··· Source material
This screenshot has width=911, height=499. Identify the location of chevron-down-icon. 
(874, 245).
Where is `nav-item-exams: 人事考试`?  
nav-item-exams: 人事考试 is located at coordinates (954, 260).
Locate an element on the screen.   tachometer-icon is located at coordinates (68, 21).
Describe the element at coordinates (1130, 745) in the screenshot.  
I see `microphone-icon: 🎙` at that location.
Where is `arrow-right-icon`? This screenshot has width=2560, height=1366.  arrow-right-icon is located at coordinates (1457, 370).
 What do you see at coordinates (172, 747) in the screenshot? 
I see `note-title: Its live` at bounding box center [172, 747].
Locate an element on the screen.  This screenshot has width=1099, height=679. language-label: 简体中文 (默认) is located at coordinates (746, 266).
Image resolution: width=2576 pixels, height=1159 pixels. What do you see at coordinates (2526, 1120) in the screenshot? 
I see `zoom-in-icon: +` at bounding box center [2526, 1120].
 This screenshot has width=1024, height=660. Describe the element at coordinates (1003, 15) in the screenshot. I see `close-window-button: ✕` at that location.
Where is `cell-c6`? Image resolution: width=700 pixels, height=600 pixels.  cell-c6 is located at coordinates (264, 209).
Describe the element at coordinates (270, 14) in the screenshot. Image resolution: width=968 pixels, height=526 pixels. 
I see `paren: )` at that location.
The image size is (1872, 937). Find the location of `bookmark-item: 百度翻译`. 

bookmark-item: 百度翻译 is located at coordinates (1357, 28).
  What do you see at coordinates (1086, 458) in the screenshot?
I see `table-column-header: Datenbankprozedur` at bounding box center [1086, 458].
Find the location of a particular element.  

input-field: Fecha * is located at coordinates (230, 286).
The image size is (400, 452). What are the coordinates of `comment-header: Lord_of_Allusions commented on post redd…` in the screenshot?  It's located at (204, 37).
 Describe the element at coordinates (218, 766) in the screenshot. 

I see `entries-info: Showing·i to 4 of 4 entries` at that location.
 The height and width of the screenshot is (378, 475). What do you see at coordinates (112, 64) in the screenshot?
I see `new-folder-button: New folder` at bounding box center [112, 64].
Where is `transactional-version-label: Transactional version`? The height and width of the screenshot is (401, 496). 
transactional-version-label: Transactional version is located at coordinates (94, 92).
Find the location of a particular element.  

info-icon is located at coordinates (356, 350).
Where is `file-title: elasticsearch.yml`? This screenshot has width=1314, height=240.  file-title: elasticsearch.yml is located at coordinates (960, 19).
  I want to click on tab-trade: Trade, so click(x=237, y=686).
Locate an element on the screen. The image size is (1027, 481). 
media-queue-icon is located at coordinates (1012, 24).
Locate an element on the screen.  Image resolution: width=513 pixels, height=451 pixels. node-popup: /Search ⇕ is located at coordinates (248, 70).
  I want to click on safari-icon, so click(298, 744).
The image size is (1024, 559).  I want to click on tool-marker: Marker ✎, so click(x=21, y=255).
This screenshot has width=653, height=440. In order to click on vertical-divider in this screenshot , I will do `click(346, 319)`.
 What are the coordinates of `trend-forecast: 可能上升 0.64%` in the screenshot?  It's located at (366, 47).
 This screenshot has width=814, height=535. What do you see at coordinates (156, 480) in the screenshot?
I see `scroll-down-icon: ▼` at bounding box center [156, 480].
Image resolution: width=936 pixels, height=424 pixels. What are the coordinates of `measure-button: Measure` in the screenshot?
······
* **Exercise description**: Reproduce all of the material above verbatim, line for line, without any change.

* **Result of this exercise**:
This screenshot has width=911, height=499. Identify the location of chevron-down-icon. 
(874, 245).
Where is `nav-item-exams: 人事考试`?  
nav-item-exams: 人事考试 is located at coordinates (954, 260).
Locate an element on the screen.   tachometer-icon is located at coordinates (68, 21).
Describe the element at coordinates (1130, 745) in the screenshot.  
I see `microphone-icon: 🎙` at that location.
Where is `arrow-right-icon`? This screenshot has width=2560, height=1366.  arrow-right-icon is located at coordinates (1457, 370).
 What do you see at coordinates (172, 747) in the screenshot? 
I see `note-title: Its live` at bounding box center [172, 747].
Locate an element on the screen.  This screenshot has width=1099, height=679. language-label: 简体中文 (默认) is located at coordinates (746, 266).
Image resolution: width=2576 pixels, height=1159 pixels. What do you see at coordinates (2526, 1120) in the screenshot? 
I see `zoom-in-icon: +` at bounding box center [2526, 1120].
 This screenshot has width=1024, height=660. Describe the element at coordinates (1003, 15) in the screenshot. I see `close-window-button: ✕` at that location.
Where is `cell-c6`? Image resolution: width=700 pixels, height=600 pixels.  cell-c6 is located at coordinates (264, 209).
Describe the element at coordinates (270, 14) in the screenshot. Image resolution: width=968 pixels, height=526 pixels. 
I see `paren: )` at that location.
The image size is (1872, 937). Find the location of `bookmark-item: 百度翻译`. 

bookmark-item: 百度翻译 is located at coordinates (1357, 28).
  What do you see at coordinates (1086, 458) in the screenshot?
I see `table-column-header: Datenbankprozedur` at bounding box center [1086, 458].
Find the location of a particular element.  

input-field: Fecha * is located at coordinates (230, 286).
The image size is (400, 452). What are the coordinates of `comment-header: Lord_of_Allusions commented on post redd…` in the screenshot?  It's located at (204, 37).
 Describe the element at coordinates (218, 766) in the screenshot. 

I see `entries-info: Showing·i to 4 of 4 entries` at that location.
 The height and width of the screenshot is (378, 475). What do you see at coordinates (112, 64) in the screenshot?
I see `new-folder-button: New folder` at bounding box center [112, 64].
Where is `transactional-version-label: Transactional version`? The height and width of the screenshot is (401, 496). 
transactional-version-label: Transactional version is located at coordinates (94, 92).
Find the location of a particular element.  

info-icon is located at coordinates (356, 350).
Where is `file-title: elasticsearch.yml`? This screenshot has width=1314, height=240.  file-title: elasticsearch.yml is located at coordinates (960, 19).
  I want to click on tab-trade: Trade, so click(x=237, y=686).
Locate an element on the screen. The image size is (1027, 481). 
media-queue-icon is located at coordinates (1012, 24).
Locate an element on the screen.  Image resolution: width=513 pixels, height=451 pixels. node-popup: /Search ⇕ is located at coordinates (248, 70).
  I want to click on safari-icon, so click(298, 744).
The image size is (1024, 559).  I want to click on tool-marker: Marker ✎, so click(x=21, y=255).
This screenshot has width=653, height=440. In order to click on vertical-divider in this screenshot , I will do `click(346, 319)`.
 What are the coordinates of `trend-forecast: 可能上升 0.64%` in the screenshot?  It's located at (366, 47).
 This screenshot has width=814, height=535. What do you see at coordinates (156, 480) in the screenshot?
I see `scroll-down-icon: ▼` at bounding box center [156, 480].
Image resolution: width=936 pixels, height=424 pixels. What are the coordinates of `measure-button: Measure` in the screenshot?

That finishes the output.